- Tekstfragment

>>

Hoe vertel ik zelf het verhaal? - Vertelstenen
Duur:
10 minuten
Download:
Hoe vertel ik zelf het verhaal.pdf
Werkvorm:
Benodigdheden:
- Platte kiezelstenen (minimaal 5 per kind)
- Bijbel en eventueel kinderbijbel
- Kopieën van het verhaal van Hagar en Ismael uit de Bijbel of kinderbijbel
- Stiften
- Lege boterkuipjes.
Het verhaal over Hagar en Ismael leent zich goed om uit te werken op vertelstenen.
Opdracht:
Lees het verhaal van Hagar en Ismael voor uit de Bijbel of kinderbijbel.
Laat de kinderen de personages (Abraham, Sara, Isaak, Hagar, Ismael) uit dit verhaal op platte kiezelstenen tekenen. Ze kunnen dit op hun eigen manier doen: van zeer kleurrijk en gedetailleerd tot zwart/wit en schematisch. Wanneer er voldoende stenen zijn, kunnen de kinderen ook het water en brood dat Abraham meegeeft op een kiezelsteen tekenen, evenals de waterput die Hagar aan het eind van het verhaal ziet.
Deel kopieën van het verhaal uit zodat de kinderen het verhaal zelf nog eens kunnen lezen. Geef de kinderen de opdracht dat ze dit verhaal met behulp van de vertelstenen aan jonge kinderen moeten kunnen vertellen (kleuterniveau). Laat de kinderen in tweetallen oefenen.
Tip: Het is handig om de stenen na afloop in een leeg boterkuipje te bewaren.
Lees het Bijbelverhaal voor
We zijn opnieuw ongeveer vier jaar verder. Sara heeft haar eigen zoon gekregen. Isaak! Dat betekent ‘Men lacht’ en wat is er veel afgelachen en feestgevierd dat God hun gebeden gehoord had en zijn belofte was nagekomen. Feest!

<<

- Te doen
1. Wil je uit het fragment over de vertelstenen het stuk tussen "Lees het Bijbelverhaal" en "was nagekomen. Feest!", beide inbegrepen, letterlijk overschrijven?
2. Kun je het fragment over de vertelstenen voortzetten vanaf het punt waar het ophoudt?
De gegevens hieronder staan los van het fragment over de vertelstenen.

- Aangeleverde gegevens
>>

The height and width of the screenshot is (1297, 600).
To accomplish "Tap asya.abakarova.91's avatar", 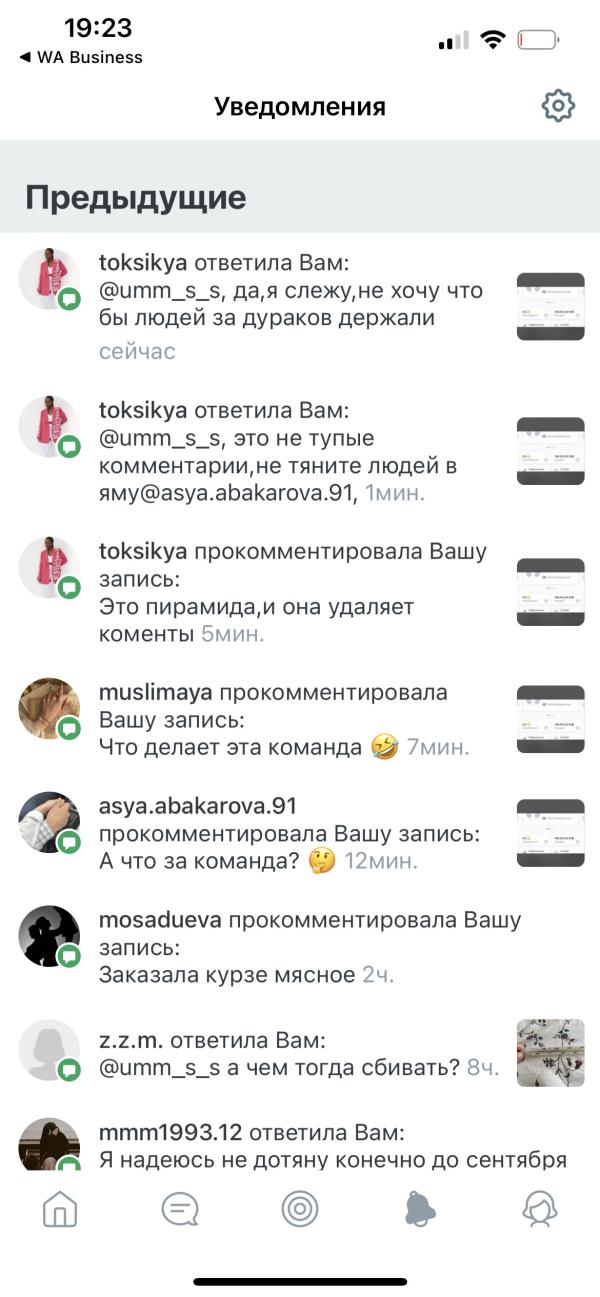I will coord(49,823).
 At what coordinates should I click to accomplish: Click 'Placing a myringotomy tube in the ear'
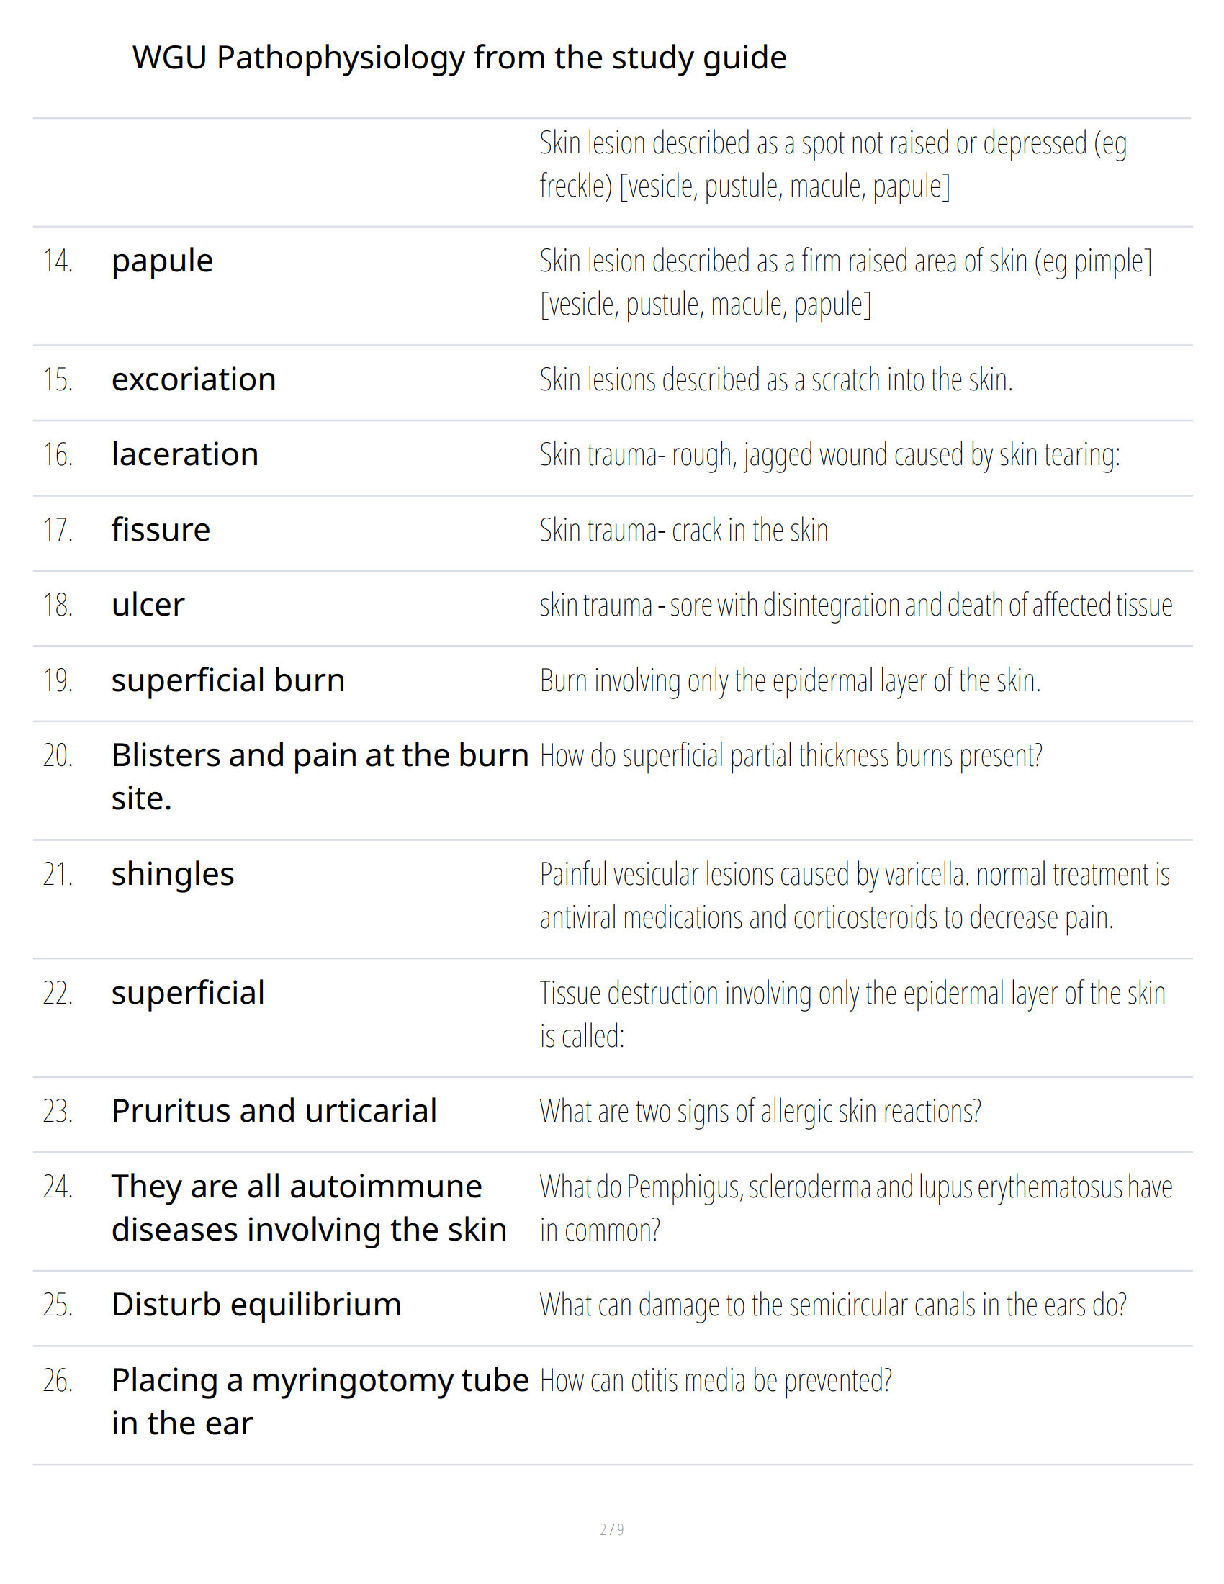click(x=320, y=1402)
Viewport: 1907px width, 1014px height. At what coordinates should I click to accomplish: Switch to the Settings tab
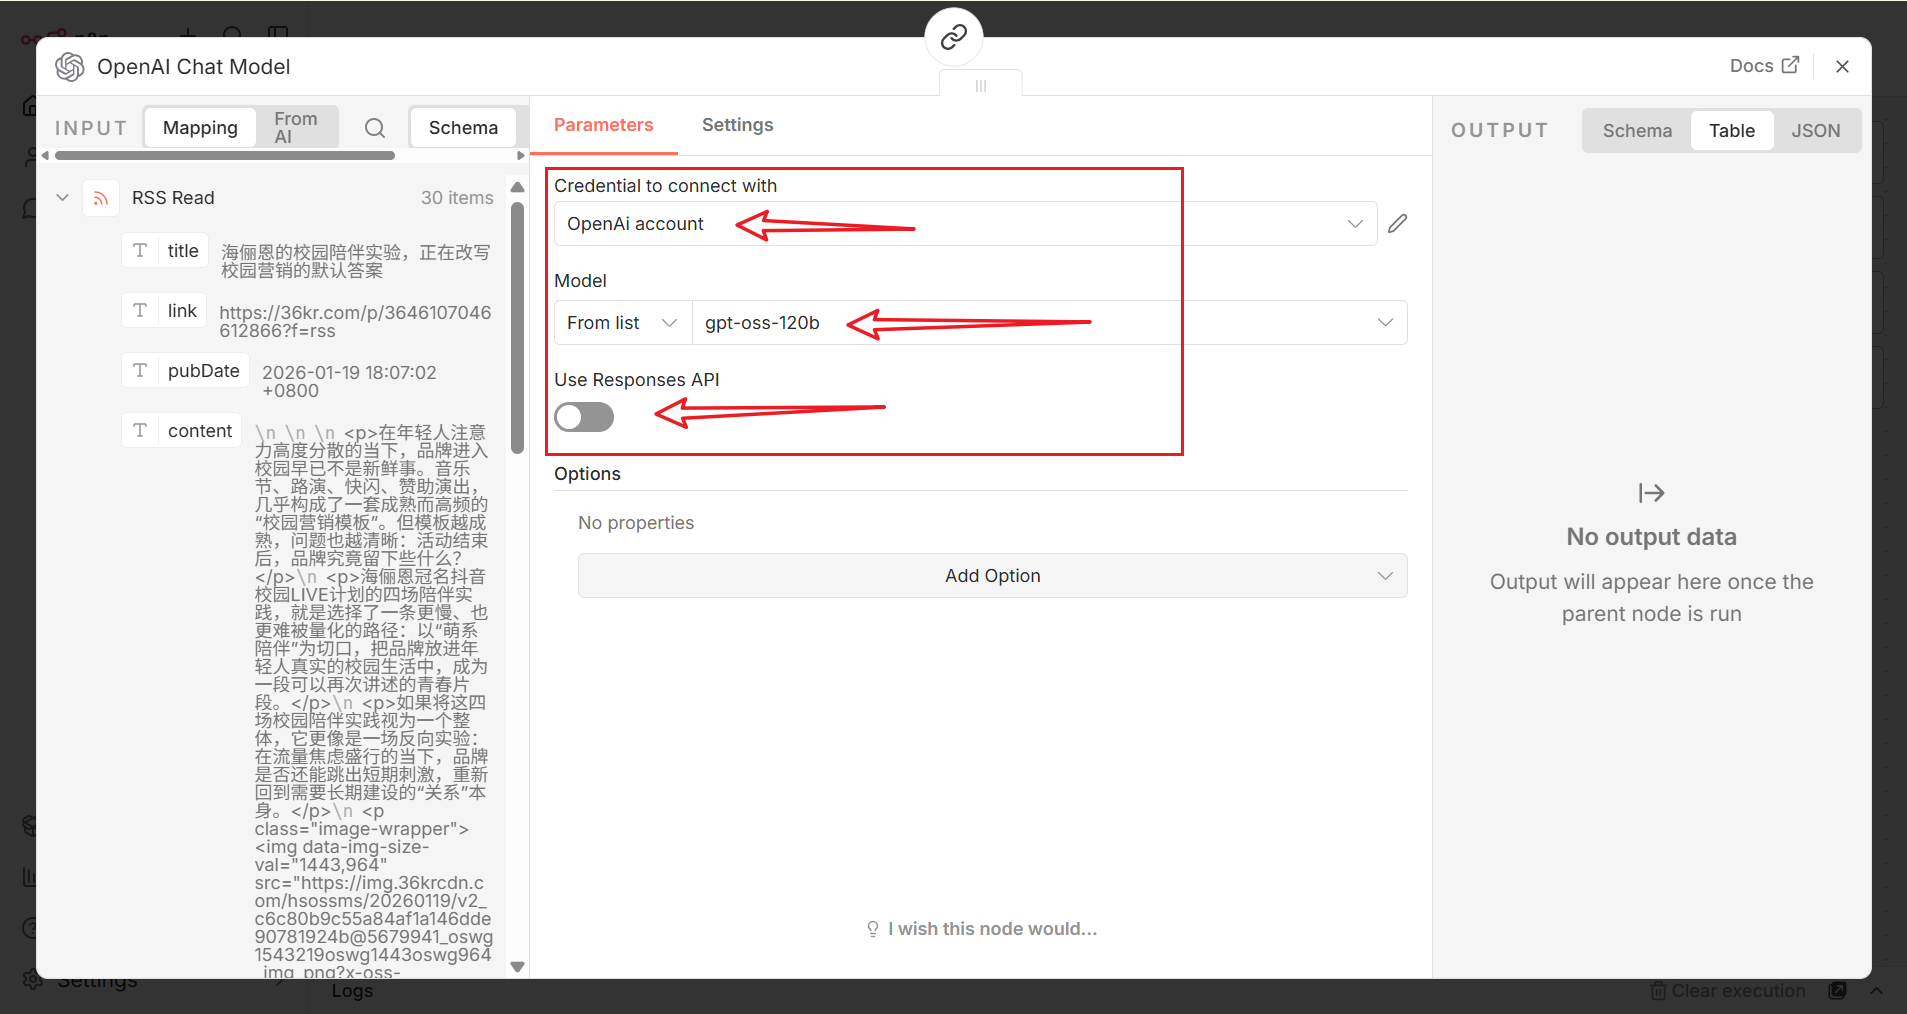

<<

- Resultaten per taak
1.
Lees het Bijbelverhaal voor
We zijn opnieuw ongeveer vier jaar verder. Sara heeft haar eigen zoon gekregen. Isaak! Dat betekent ‘Men lacht’ en wat is er veel afgelachen en feestgevierd dat God hun gebeden gehoord had en zijn belofte was nagekomen. Feest!

2.
Ook vandaag is er een groot feest. Isaak krijgt geen borstvoeding meer. Hij is nu een jonge peuter of misschien zelfs wel een kleuter. Wie weet tot hoe lang ze in die tijd borstvoeding gaven. Alleen op het feest gebeurt er iets vervelends. Ismael die al bijna achttien is, lacht zijn kleine halfbroertje Isaak uit.
Nou heb je leuk lachen en gemeen uitlachen.
In de ogen van Sara is het heel gemeen, keihard uitlachen. Ze is er klaar mee! “Abraham, ik wil dat je die slavin Hagar en haar vreselijke zoon wegstuurt. Er is geen plek meer hier voor hen. En ik wil ook niet dat Ismael deelt in de erfenis met Isaak. Ze moeten weg… weg… weg…”
Abraham krijgt er buikpijn van. Hij kan toch niet zomaar zijn oudste zoon wegsturen. En Hagar is wel een slavin, maar toch ook zijn tweede vrouw. Abraham zit tussen twee vuren in en weet niet wat hij moet doen.
God lijkt het met Sara eens te zijn. “Maak je maar geen zorgen over Hagar en Ismael. Ik zal voor ze zorgen. Je moet deze keer naar Sara luisteren. Alleen de kinderen van Isaak zijn jouw echte nakomelingen…
“Maar…”, zo gaat God verder… “Ismael is ook jouw zoon. Ik ga hem heel veel nakomelingen geven. Ik ga hem tot een groot volk maken. Maar vanuit Isaak zal jouw familie verder groeien…
Twee families…twee grote volken… Een volk vanuit Isaak en een volk vanuit Ismael. Allebei gezegend door God.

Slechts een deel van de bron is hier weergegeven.